#### [Record excerpts]
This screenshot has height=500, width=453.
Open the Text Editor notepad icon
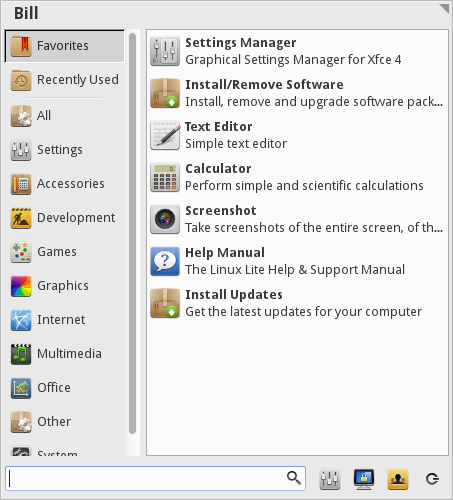pyautogui.click(x=165, y=135)
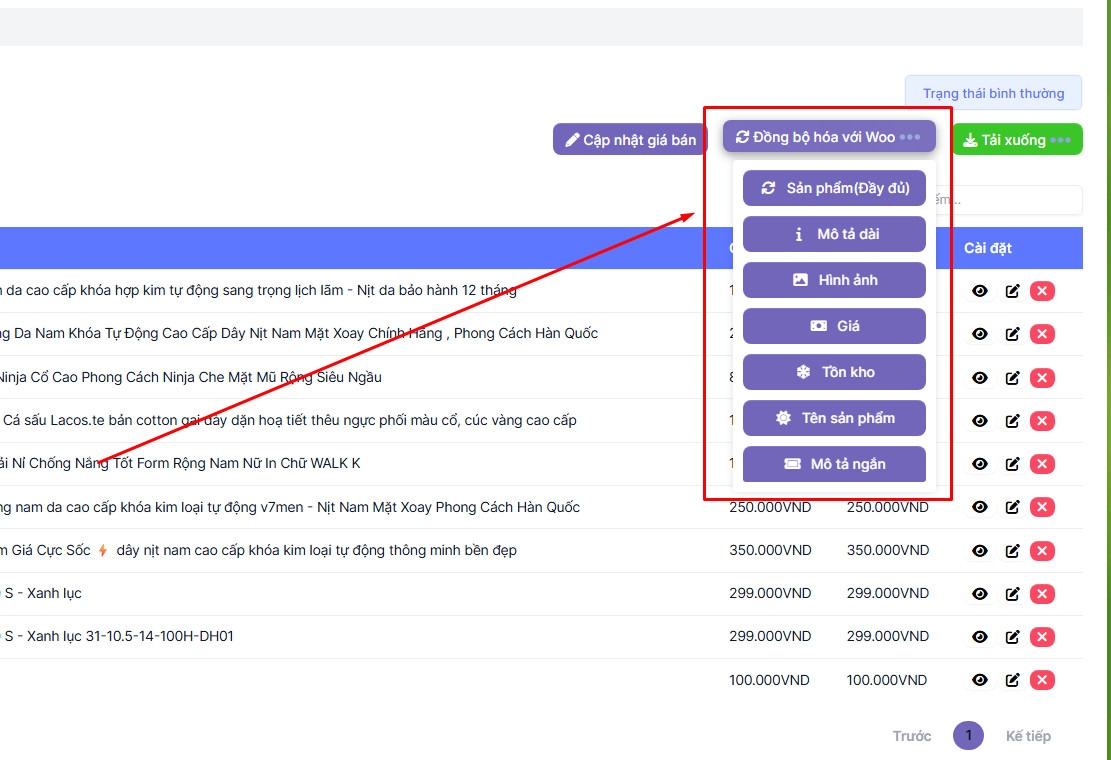
Task: Open the Đồng bộ hóa với Woo dropdown
Action: pos(828,137)
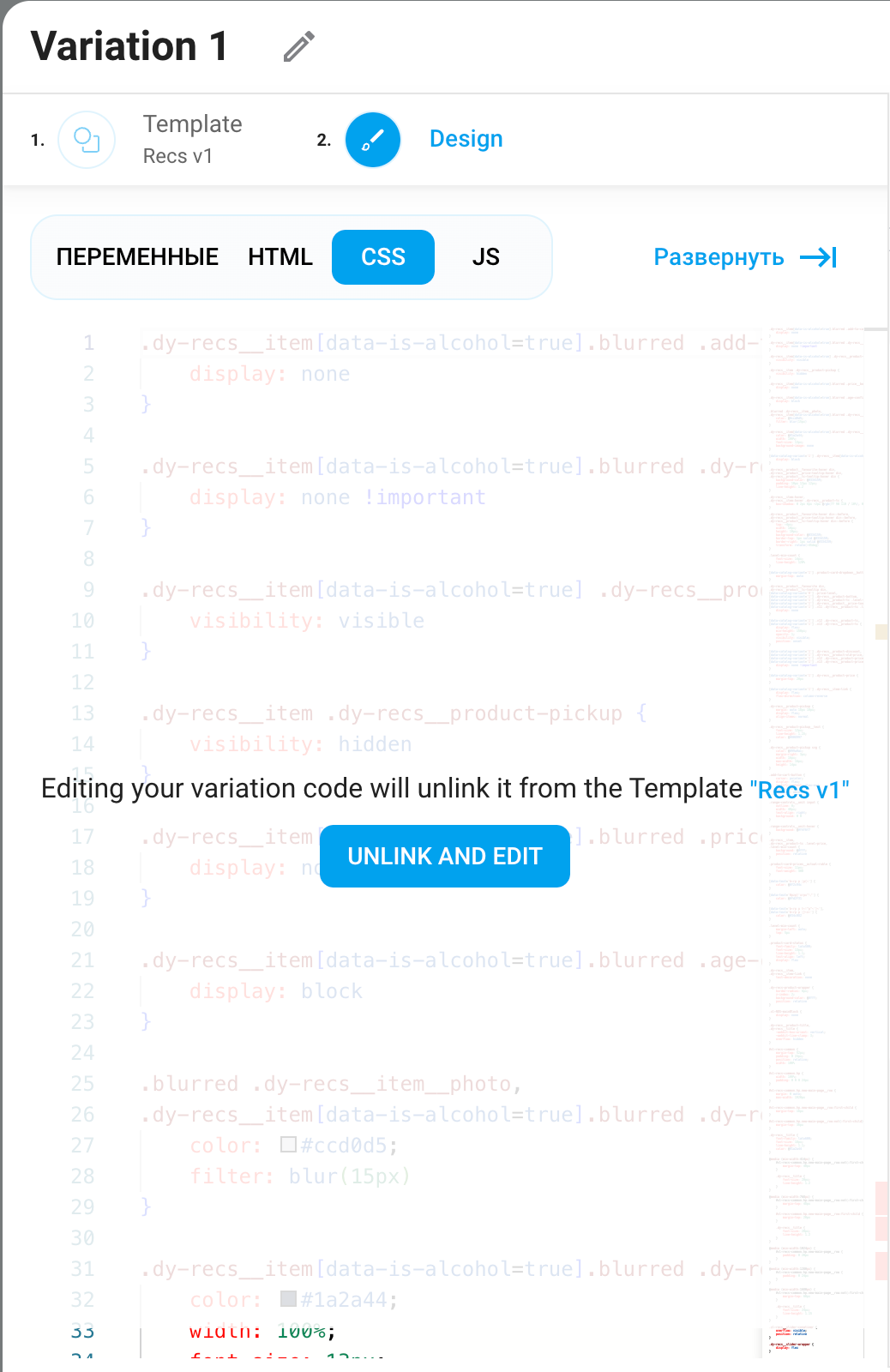Screen dimensions: 890x1372
Task: Open the HTML code tab
Action: [x=280, y=257]
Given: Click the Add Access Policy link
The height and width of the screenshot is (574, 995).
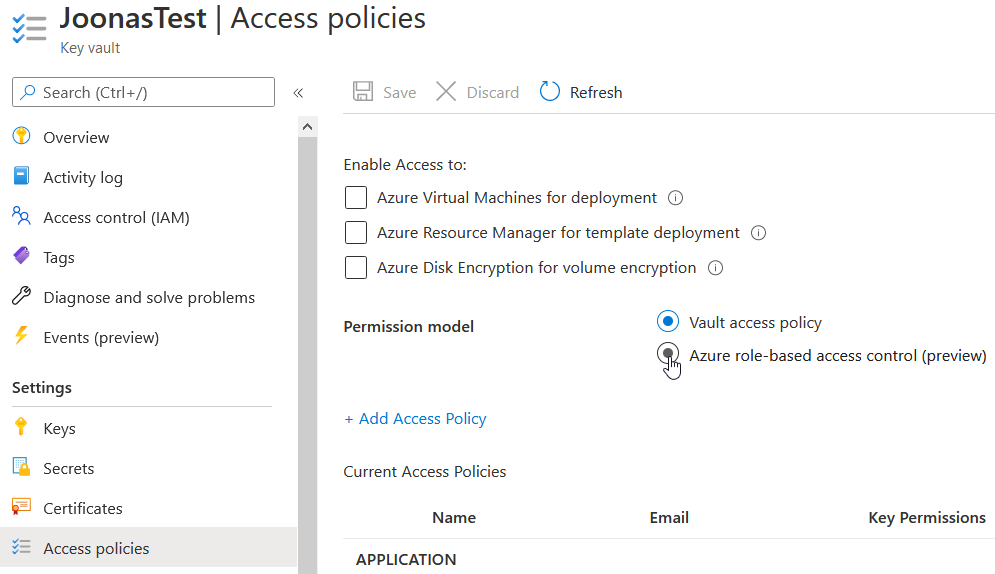Looking at the screenshot, I should coord(415,419).
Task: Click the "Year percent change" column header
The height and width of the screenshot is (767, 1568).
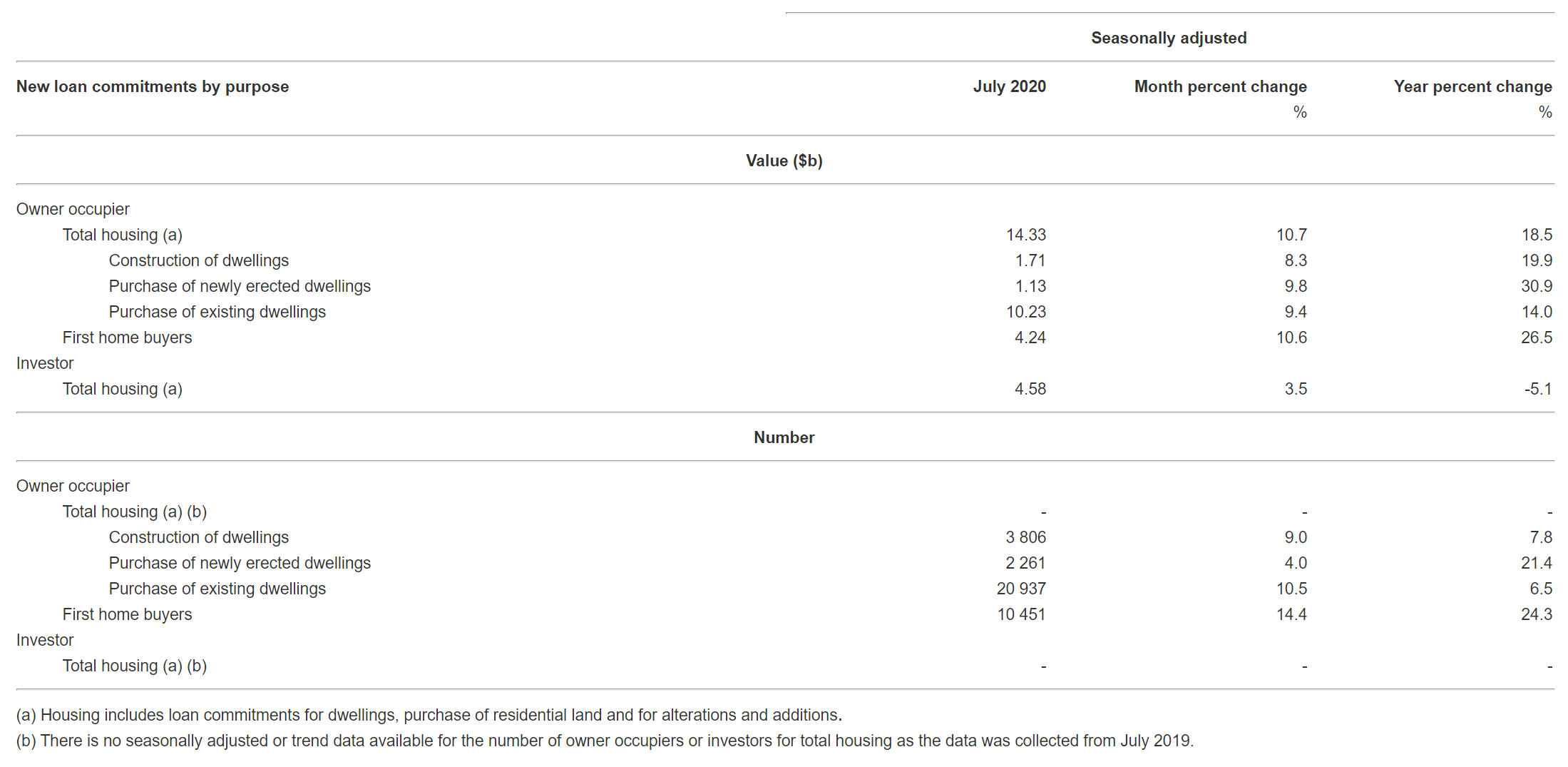Action: (1472, 86)
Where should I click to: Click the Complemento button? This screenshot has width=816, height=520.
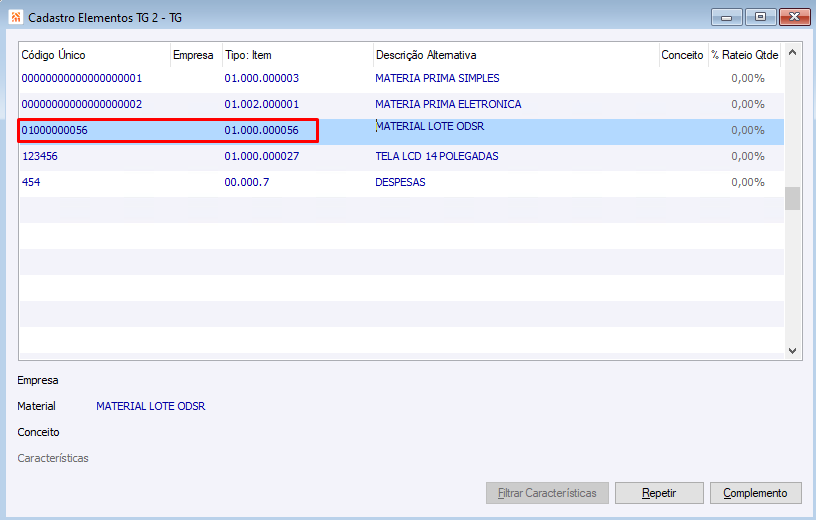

#### [Problem]
The word "This" appears in some lines of the data. Copy every one of those lines.

#### [Answer area]
This screenshot has height=500, width=453.
Where should I click to: Click the Complemento button? This screenshot has width=816, height=520.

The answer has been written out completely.